Method of the month: Semiparametric models with penalised splines

Once a month we discuss a particular research method that may be of interest to people working in health economics. We’ll consider widely used key methodologies, as well as more novel approaches. Our reviews are not designed to be comprehensive but provide an introduction to the method, its underlying principles, some applied examples, and where to find out more. If you’d like to write a post for this series, get in touch. This month’s method is semiparametric models with penalised splines.

Principles

A common assumption of regression models is that effects are linear and additive. However, nothing is ever really that simple. One might respond that all models are wrong, but some are useful, as George Box once said. And the linear, additive regression model has coefficients that can be interpreted as average treatment effects under the right assumptions. Sometimes though we are interested in conditional average treatment effects and how the impact of an intervention varies according to the value of some variable of interest. Often this relationship is not linear and we don’t know its functional form. Splines provide a way of estimating curves (or surfaces) of unknown functional form and are a widely used tool for semiparametric regression models. The term ‘spline’ was derived from the tool shipbuilders and drafters used to construct smooth edges: a bendable piece of material that when fixed at a number of points would relax into the desired shape.

Implementation

Our interest lies in estimating the unknown function m:

y_i = m(x_i) + e_i

A ‘spline’ in the mathematical sense is a function constructed piece-wise from polynomial functions. The places where the functions meet are known as knots and the spline has order equal to one more than the degree of the underlying polynomial terms. Basis-splines or B-splines are the typical starting point for spline functions. These are curves that are defined recursively as a sum of ‘basis functions’, which depend only on the polynomial degree and the knots. A spline function can be represented as a linear combination of B-splines, the parameters dictating this combination can be estimated using standard regression model estimation techniques. If we have N B-splines then our regression function can be estimated as:

y_i = \sum_{j=1}^N ( \alpha_j B_j(x_i) ) + e_i

by minimising \sum_{i=1}^N \{ y_i - \sum_{j=1}^N ( \alpha_j B_j(x_i) ) \} ^2. Where the B_j are the B-splines and the \alpha_j are coefficients to be estimated.

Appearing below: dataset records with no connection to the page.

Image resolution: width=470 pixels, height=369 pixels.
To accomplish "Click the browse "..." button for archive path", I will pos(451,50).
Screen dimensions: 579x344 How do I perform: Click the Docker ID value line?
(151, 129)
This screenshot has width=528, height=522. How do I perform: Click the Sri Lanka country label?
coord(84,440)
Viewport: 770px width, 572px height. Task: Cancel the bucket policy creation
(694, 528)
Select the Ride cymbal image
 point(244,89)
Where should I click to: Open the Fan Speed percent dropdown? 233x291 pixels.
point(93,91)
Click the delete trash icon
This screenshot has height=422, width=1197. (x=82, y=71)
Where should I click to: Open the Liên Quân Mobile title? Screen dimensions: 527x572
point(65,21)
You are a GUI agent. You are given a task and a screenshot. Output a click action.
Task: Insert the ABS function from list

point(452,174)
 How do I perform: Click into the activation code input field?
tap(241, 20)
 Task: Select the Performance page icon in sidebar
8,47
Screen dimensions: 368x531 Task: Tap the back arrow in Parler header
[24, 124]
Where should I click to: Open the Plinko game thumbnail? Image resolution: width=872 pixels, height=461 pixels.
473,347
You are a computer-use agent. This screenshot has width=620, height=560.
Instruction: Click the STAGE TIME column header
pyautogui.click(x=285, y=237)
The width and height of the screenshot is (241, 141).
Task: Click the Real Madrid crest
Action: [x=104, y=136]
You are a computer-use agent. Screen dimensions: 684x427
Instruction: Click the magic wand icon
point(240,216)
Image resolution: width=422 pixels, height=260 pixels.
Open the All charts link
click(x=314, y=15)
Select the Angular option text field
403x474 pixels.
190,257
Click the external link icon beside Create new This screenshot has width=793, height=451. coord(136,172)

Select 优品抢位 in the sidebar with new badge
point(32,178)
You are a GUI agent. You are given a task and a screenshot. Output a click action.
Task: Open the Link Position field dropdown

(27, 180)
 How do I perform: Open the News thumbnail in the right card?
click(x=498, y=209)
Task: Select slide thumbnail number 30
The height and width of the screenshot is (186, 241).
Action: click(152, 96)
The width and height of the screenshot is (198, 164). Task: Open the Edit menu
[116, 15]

Useful technical explainers of splines and B-splines can be found here [PDF] and here [PDF].

One issue with fitting splines to data is that we run the risk of ‘overfitting’. Outliers might distort the curve we fit, damaging the external validity of conclusions we might make. To deal with this, we can enforce a certain level of smoothness using so-called penalty functions. The smoothness (or conversely the ‘roughness’) of a curve is often defined by the integral of the square of the second derivative of the curve function. Penalised-splines, or P-splines, were therefore proposed which added on this smoothness term multiplied by a smoothing parameter \lambda. In this case, we look to minimising:

\sum_{i=1}^N \{ y_i - \sum_{j=1}^N ( \alpha_j B_j(x_i) ) \}^2 + \lambda\int m''(x_i)^2 dx

to estimate our parameters. Many other different variations on this penalty have been proposed. This article provides a good explanation of P-splines.

An attractive type of spline has become the ‘low rank thin plate spline‘. This type of spline is defined by its penalty, which has a physical analogy with the resistance that a thin sheet of metal puts up when it is bent. This type of spline removes the problem associated with thin plate splines of having too many parameters to estimate by taking a ‘low rank’ approximation, and it is generally insensitive to the choice of knots, which other penalised spline regression models are not.

Crainiceanu and colleagues show how the low rank thin plate smooth splines can be represented as a generalised linear mixed model. In particular, our model can be represented as:

m(x_i) = \beta_0 + \beta_1x_i  + \sum_{k=1}^K u_k |x_i - \kappa_k|^3

where \kappa_k, k=1,...,K, are the knots. The parameters, \theta = (\beta_0,\beta_1,u_k)', can be estimated by minimising

\sum_{i=1}^N \{ y_i - m(x_i) \} ^2 + \frac{1}{\lambda} \theta ^T D \theta .

This is shown to give the mixed model

y_i = \beta_0 + \beta_1 + Z'b + u_i

where each random coefficient in the vector b is distributed as N(0,\sigma^2_b) and Z and D are given in the paper cited above.

As a final note, we have discussed splines in one dimension, but they can be extended to more dimensions. A two-dimensional spline can be generated by taking the tensor product of the two one dimensional spline functions. I leave this as an exercise for the reader.

Software

R

  • The package gamm4 provides the tools necessary for a frequentist analysis along the lines described in this post. It uses restricted maximum likelihood estimation with the package lme4 to estimate the parameters of the thin plate spline model.
  • A Bayesian version of this functionality is implemented in the package rstanarm, which uses gamm4 to produce the matrices for thin plate spline models and Stan for the estimation through the stan_gamm4 function.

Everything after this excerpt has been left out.